The question of how to invest responsibly in the transition away from fossil fuels has got more complicated since Russia invaded Ukraine. The invasion has driven concerns about energy security right to the top of the policy agenda. At the same time, growing international sanctions against Russian fossil fuels have pushed up energy costs for billions of consumers. This, in turn, has triggered some calls to increase oil and gas production elsewhere.
What does this all mean for the energy majors, investors and consumers amid the battle against climate change?
A perfect storm?
Old hands in the energy industry talk of the ‘energy trilemma’: the competing and sometimes hard to reconcile aspects of security of supply, affordability and dealing with climate change. Last year’s Glasgow COP summit, along with urgent reports that preceded it, focused attention on the fight to limit climate change. Yet the affordability question was creeping back into view long before Russian tanks rolled over the Ukrainian border. The energy industry seems caught in the middle of a perfect storm.
Fossil fuel companies were already being called on to accelerate investment and production to head off a damaging leap in oil and gas prices before Russia’s invasion and threats to its energy exports made matters much worse. For most companies, increasing demand in itself would not be a bad thing, but fossil fuel producers face the thorniest problem: future demand for their products is in serious question if the world is to abide by its emission reduction goals. In this context, it might make business sense to make up the energy shortfall by shifting the risk to other industries or by investing as little in the remedy as possible. Unfortunately, the easier methods – coal and fracking – have high environmental costs.

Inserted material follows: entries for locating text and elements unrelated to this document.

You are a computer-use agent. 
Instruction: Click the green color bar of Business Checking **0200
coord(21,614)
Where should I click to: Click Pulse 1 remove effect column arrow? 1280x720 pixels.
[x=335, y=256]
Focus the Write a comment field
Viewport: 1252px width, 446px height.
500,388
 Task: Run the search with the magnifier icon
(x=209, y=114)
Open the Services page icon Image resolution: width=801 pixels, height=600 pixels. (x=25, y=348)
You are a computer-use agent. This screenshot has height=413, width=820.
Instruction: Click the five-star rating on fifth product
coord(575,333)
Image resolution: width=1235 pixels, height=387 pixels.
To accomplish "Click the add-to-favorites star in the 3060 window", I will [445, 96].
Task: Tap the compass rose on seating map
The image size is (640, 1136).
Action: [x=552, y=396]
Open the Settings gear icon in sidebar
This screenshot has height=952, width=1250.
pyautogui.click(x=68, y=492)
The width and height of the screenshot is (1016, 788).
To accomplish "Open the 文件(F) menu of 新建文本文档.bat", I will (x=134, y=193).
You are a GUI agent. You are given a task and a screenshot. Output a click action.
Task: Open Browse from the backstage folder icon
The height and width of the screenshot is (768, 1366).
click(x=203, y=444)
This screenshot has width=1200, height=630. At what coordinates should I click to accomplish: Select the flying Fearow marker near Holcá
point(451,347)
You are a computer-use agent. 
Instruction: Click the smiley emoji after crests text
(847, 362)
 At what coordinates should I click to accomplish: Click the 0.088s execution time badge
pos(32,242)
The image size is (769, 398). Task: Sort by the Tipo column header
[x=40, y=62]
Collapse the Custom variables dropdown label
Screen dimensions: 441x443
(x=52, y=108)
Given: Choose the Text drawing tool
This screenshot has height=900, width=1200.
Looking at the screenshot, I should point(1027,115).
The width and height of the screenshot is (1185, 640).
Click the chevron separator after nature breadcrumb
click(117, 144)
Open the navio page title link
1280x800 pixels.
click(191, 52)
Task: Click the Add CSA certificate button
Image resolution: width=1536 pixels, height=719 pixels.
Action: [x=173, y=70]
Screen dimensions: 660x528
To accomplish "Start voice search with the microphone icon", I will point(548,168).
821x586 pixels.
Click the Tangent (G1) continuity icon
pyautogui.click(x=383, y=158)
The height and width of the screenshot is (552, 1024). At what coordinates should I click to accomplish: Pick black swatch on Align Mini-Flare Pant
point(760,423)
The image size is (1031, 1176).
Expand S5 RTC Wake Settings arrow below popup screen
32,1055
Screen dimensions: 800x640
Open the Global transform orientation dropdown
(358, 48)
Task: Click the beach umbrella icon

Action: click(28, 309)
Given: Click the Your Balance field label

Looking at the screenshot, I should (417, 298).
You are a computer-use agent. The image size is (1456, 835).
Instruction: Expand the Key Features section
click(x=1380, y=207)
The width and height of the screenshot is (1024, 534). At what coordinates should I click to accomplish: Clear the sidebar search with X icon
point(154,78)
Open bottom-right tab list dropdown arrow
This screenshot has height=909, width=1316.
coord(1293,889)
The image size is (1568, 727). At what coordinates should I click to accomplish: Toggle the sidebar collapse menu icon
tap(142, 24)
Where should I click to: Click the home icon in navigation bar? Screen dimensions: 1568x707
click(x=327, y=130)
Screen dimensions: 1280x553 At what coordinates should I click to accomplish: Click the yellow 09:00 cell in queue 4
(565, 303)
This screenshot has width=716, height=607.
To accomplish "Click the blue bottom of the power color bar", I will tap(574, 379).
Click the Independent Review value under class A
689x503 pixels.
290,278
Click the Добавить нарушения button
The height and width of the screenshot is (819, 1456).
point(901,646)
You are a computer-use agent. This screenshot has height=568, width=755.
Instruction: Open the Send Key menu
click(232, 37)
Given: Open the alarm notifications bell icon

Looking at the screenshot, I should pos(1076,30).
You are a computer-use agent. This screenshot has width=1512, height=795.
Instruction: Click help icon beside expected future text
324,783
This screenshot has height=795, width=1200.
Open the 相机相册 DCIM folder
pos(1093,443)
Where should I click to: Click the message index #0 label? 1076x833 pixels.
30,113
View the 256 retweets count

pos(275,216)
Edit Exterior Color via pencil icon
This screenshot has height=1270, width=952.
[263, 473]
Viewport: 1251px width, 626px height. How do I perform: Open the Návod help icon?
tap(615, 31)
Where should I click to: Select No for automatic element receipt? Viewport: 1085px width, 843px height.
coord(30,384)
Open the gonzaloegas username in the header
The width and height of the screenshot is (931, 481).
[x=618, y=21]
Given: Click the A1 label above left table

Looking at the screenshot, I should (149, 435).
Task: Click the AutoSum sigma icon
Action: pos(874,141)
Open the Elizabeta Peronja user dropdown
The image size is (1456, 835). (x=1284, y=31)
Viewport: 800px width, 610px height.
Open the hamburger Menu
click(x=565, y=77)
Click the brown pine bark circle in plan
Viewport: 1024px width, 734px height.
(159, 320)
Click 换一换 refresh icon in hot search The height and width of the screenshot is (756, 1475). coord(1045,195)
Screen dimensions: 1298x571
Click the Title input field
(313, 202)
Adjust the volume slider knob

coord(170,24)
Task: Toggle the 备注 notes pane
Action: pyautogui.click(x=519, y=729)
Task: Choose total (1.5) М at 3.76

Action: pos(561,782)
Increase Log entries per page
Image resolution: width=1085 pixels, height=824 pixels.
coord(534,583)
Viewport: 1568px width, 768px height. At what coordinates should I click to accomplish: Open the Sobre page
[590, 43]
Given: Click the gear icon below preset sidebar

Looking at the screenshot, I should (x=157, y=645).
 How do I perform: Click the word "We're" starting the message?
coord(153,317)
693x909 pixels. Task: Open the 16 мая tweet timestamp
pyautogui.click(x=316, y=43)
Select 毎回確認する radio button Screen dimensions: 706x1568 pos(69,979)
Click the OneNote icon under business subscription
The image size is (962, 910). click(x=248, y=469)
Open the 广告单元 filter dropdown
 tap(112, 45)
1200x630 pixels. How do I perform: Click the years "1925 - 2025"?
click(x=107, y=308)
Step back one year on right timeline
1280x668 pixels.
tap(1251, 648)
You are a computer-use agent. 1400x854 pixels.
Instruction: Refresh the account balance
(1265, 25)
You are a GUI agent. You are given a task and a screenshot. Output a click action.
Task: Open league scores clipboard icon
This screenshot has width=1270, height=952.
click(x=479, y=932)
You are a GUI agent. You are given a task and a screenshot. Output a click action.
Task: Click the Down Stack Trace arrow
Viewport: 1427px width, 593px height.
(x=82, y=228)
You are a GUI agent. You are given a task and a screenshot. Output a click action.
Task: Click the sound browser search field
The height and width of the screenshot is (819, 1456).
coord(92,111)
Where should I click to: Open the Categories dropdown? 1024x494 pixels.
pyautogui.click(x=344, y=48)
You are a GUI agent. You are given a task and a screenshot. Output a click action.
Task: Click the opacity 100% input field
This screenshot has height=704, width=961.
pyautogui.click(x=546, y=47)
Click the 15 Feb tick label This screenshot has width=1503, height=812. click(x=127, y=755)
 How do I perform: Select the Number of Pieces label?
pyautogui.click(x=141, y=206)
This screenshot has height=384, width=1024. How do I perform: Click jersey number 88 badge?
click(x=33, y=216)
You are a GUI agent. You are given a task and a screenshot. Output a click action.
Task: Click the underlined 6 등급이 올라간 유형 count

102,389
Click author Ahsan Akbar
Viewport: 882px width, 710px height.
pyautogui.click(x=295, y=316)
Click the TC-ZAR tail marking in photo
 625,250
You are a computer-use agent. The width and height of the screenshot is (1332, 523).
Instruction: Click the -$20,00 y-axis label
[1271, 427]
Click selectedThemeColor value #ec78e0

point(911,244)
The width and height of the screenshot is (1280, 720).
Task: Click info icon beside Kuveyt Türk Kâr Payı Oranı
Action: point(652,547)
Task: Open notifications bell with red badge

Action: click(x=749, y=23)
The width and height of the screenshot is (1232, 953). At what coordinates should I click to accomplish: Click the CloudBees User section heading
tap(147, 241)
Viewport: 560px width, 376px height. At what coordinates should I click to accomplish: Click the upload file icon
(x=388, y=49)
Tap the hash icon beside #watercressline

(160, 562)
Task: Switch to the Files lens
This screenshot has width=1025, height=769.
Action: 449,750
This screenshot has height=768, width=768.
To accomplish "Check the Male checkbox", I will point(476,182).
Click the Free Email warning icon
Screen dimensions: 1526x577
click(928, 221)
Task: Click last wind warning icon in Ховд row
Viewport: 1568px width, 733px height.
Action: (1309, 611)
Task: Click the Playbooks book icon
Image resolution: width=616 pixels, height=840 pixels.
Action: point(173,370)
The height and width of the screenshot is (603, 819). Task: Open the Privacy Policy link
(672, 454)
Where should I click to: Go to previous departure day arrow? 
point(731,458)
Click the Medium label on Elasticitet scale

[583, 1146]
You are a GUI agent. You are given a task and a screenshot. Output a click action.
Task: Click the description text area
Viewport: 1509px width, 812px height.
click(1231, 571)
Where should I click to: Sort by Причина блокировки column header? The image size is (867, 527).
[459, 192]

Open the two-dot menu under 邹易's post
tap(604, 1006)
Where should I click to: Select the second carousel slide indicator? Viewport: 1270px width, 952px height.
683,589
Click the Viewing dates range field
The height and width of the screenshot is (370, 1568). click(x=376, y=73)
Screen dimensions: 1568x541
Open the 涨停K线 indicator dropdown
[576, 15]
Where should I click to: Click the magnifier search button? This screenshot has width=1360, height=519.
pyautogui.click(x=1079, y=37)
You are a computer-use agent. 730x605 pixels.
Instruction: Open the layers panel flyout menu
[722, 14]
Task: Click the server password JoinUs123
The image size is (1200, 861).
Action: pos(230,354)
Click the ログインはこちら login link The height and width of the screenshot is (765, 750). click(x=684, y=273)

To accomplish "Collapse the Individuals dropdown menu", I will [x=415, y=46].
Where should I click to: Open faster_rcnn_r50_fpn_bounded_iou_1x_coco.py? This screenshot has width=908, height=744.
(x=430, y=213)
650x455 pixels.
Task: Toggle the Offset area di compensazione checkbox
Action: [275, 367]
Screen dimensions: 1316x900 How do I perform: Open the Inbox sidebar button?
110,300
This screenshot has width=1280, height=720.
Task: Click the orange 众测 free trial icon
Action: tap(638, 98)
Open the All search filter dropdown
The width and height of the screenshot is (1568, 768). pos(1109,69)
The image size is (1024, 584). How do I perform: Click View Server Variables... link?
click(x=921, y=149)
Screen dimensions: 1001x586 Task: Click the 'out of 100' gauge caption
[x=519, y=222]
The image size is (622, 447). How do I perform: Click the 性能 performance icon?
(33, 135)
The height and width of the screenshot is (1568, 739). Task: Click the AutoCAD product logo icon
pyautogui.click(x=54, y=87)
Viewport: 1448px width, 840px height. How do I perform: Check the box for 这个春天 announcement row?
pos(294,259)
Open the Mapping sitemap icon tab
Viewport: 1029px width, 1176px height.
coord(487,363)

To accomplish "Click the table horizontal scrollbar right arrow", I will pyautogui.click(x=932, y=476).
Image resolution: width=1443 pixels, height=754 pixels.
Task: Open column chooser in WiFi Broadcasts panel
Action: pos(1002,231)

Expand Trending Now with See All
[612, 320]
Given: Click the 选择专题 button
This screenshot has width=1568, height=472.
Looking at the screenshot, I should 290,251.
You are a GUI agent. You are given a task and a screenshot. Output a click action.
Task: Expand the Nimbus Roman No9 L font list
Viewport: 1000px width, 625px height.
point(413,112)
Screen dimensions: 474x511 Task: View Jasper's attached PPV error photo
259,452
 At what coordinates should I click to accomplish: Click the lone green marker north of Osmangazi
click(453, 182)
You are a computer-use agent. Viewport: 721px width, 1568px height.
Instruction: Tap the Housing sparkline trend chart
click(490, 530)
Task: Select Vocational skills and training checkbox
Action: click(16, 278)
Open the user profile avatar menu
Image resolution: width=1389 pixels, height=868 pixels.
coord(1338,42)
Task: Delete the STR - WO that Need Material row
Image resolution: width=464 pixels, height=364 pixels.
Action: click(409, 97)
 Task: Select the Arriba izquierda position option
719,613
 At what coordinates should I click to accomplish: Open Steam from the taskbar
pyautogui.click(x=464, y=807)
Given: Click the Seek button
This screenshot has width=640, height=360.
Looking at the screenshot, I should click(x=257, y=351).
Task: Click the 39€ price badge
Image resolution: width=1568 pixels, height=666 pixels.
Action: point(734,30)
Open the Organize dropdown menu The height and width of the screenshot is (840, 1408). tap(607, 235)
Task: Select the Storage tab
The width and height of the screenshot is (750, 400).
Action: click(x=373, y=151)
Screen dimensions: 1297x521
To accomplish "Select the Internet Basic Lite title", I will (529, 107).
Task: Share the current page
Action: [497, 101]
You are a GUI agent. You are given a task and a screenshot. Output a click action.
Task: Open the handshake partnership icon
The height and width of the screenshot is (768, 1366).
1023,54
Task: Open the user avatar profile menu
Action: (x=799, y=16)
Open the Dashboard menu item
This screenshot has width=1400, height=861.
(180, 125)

Cut your principles, or cut demand?
What does this all mean for the companies in the middle of the trilemma, with two pressing short-term crises enveloped in a long-term existential threat?
In the wake of the invasion, the energy majors faced immediate concerns about the ethics of doing business with Russia. Most responded quickly: BP is selling its stake in Rosneft, while Shell is withdrawing from Russian oil and gas activities. At the same time, the industry is buoyed by the highest oil and gas prices for many years. How and where they choose to invest the unexpected surplus is crucial.
And what of consumers? Sky high energy bills and a looming cost of living crisis are at their door. In one sense, as the old adage goes, the solution to high energy prices is high energy prices. People take very careful stock of their usage and tend to reduce demand naturally. But that might not be enough to soften the landing from the crisis in the energy markets, especially among the vulnerable.
Governments across Europe have scrambled to protect consumers via a range of support initiatives, some funded by windfall taxes imposed on the companies profiting from the price surge. In the UK, Chancellor Rishi Sunak is to raise £5 billion with what he terms a “temporary, targeted energy profits levy” to help pay for a £15 bn package intended to soften the impact of price hikes. This may ease some shorter-term pressures on consumers (and, indeed, on the government they elect). But the Chancellor has been criticised for proffering generous investment allowances to the oil and gas industry to offset the impact of the levy: energy companies will be allowed to offset up to 91% of this tax on their excess profits against new investment.
While it may be expedient to address short-term supply constraints by giving the green light to renewed investment in coal and gas power, a cleaner and more productive way to reduce energy costs would be to curb energy demand by insulating Britain’s notoriously creaky homes. Households are the largest UK users of natural gas, and make up about 17% of the nation’s greenhouse gas emissions.
An energy efficiency lobby group calculates that improving the nation’s 15 million worst insulated homes would save households £500 a year, which equates to somewhere in the region of £7.5 billion of recurring savings. That saved money could then be spent or invested by families, which would in turn benefit businesses and also the government, in terms of increased tax revenues. Perhaps ‘Insulating Britain’ will be a far less divisive issue in 2022.
Thinking about the future
To ignore the long-term climate crisis while minds are understandably focused on dealing with the immediate turmoil of the war in Ukraine and soaring energy prices would be a mistake. Despite the energy sector’s rising profits (and the recent outperformance of its shares), the world needs more renewable energy, not more oil and gas.
The energy transition was never going to be straightforward, and it’s still possible to make short-term decisions within a long-term framework which protects our shared future. Governments have a vital role to play in ensuring their long-term energy strategies get the balance right.
Protecting our climate and ensuring security of energy supply need not be irreconcilable. In fact, solving one may solve the other. As German Finance Minister Christian Lindner said, “'Renewable energy is freedom energy.”